0

I have a function that (1) scrapes data from a list of URLs that each contain table data. It scrapes html text with BeautifulSoup to collect separate lists containing column headers and table rows. Then it (2) iterates through table row list to create a list of lists. Finally, (3) I have my call function in a for loop which iterates through the list of URLs.

The problem I'm having is that I can't figure out how to insert my column headers into my data such that the column headers appear in the final dataframe. Should I append/insert the column headers into the output list within the function?
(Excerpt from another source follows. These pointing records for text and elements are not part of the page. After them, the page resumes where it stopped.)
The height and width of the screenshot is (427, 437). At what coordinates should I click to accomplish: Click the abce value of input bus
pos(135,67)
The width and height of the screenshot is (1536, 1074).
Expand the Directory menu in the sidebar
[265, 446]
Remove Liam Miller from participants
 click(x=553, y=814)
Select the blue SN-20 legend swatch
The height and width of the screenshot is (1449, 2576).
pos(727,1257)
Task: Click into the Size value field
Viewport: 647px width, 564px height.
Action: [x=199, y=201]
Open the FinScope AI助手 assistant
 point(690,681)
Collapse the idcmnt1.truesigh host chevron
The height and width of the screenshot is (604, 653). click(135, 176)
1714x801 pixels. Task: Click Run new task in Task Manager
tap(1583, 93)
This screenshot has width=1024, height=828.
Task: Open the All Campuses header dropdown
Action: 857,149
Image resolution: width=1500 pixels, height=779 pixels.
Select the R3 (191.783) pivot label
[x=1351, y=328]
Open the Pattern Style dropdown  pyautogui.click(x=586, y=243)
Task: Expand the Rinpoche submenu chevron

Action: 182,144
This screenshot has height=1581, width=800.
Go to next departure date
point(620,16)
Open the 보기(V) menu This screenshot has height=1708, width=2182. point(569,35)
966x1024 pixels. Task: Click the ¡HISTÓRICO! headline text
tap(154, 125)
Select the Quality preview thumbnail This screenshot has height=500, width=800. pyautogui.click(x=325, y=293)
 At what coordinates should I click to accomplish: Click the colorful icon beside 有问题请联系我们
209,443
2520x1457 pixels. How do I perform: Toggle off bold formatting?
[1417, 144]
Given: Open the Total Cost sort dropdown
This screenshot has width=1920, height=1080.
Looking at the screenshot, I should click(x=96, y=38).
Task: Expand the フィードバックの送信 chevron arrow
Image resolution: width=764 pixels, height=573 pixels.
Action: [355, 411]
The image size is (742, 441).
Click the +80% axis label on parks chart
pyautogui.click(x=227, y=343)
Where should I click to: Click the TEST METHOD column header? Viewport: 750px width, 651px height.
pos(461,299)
Or is there a way to insert it into the dataframe? (I can't insert the column headers into the dataframe after the function because the column_headers variable is local to the function so not available as a global variable.

Here's basically what I have so far:

my_list_of_urls = [a, list, of, several, urls]

def scraper_from_URL_list(url_parameter):

# get the html

        html = urlopen(url_parameter)

        # create the BeautifulSoup object
        soup = BeautifulSoup(html, "lxml")

        column_headers = [CSS SELECTOR GADGET TO GET COLUMN HEADER DATA]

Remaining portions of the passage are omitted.